Office Ergonomics Reference Guide

Section 8


Working remotely presents challenges due to the variety of locations a person may choose to conduct their work.

These may include:

Icon depicting a temporary or secondary office location
Temporary or secondary office location

Boardroom or kitchen table

Motor vehicle or couch

While working remotely, or utilizing a mobile workstation, the following should be considered:

Work Area

• Choose a dedicated workspace where an office desk environment can be replicated as closely as possible.

• Select a work area that is private, quiet, and preferably away from areas of high traffic flow.

• Ensure the work area has sufficient lighting.
(See Additional Considerations – Lighting).

• Adequate power supply should be available for all required equipment.

Work Surface

• Should be solid enough to support all of the equipment and materials the user requires.
(See Work Surfaces – Workstation Configurations).

• An acceptable remote work surface may be a desk, table, counter top (as long as it fits the desired requirements), workbench, etc.

• Should be positioned in order to utilize the available light source optimally
(See Additional Considerations – Lighting).


• A fully adjustable office chair should be utilized if possible
(See Chairs).

• If a fully adjustable office chair is not available, try a variety of chairs or sitting devices to see which one fits best.

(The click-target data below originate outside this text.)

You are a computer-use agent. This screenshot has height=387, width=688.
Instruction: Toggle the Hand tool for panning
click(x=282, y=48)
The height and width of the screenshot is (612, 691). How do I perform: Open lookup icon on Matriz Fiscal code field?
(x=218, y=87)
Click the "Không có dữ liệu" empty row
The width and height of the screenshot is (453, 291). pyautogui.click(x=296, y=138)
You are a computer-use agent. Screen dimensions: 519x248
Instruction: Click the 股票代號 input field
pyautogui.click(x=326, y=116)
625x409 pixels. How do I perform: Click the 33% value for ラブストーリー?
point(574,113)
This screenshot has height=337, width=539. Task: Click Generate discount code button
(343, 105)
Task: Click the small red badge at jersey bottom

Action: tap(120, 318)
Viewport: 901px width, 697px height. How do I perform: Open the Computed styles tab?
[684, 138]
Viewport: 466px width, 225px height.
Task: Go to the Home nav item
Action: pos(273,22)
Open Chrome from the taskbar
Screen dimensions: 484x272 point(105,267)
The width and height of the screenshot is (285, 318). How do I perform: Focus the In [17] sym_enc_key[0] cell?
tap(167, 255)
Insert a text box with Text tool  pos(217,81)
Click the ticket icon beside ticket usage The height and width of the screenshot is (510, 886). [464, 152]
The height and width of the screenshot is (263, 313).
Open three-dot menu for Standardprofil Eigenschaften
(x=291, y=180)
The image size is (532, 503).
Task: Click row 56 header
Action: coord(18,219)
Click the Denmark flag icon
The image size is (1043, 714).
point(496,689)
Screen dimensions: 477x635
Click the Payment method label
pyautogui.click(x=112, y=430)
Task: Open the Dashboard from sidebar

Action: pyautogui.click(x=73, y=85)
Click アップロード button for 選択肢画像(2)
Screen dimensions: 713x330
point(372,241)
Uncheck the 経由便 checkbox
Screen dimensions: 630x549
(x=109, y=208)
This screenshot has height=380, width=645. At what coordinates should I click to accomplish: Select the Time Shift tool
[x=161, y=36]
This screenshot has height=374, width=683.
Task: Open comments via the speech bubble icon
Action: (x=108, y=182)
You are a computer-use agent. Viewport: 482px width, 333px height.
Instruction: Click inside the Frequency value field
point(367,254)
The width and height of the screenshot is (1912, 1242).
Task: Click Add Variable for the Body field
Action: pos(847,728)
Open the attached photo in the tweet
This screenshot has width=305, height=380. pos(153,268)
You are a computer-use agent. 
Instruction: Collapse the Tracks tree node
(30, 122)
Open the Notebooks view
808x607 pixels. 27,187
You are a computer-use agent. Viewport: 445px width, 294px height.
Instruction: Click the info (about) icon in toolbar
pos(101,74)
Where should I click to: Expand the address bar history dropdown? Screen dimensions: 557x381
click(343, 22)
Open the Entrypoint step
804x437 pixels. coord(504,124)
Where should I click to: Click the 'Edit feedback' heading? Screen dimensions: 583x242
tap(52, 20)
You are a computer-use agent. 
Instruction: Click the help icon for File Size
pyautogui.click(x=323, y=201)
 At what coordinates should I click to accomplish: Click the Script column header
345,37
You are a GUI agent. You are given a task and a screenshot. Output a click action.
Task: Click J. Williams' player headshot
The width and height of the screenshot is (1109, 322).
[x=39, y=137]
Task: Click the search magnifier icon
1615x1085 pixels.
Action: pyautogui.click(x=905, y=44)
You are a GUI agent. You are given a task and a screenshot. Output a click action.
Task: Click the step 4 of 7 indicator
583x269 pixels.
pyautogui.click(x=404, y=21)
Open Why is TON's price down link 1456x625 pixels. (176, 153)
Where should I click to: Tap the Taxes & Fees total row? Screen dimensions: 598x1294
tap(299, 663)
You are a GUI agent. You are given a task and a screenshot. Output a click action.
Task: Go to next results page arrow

• Be sure the chair has a stable base and a backrest.

• The height of the chair should attempt to place the elbows at or slightly above the work surface while maintaining a neutral sitting posture.

• If the chair fit deviates substantially in depth, height, width, or overall size from that required by the user, the chair fit should be modified by using external materials:

Illustration showing ways of adjusting for an office chair that is too high

– If the chair height is too low, placing soft cushioned materials (such as pillows, towels, etc.) between the user and the seat pan will lift the user higher.

Illustration showing use of other material to adjust height of a chair

– If the chair height is too high, the user should utilize a footrest (or a modified footrest such as a box or crate) to obtain neutral sitting postures.
(See External Equipment and Accessories – Footrests).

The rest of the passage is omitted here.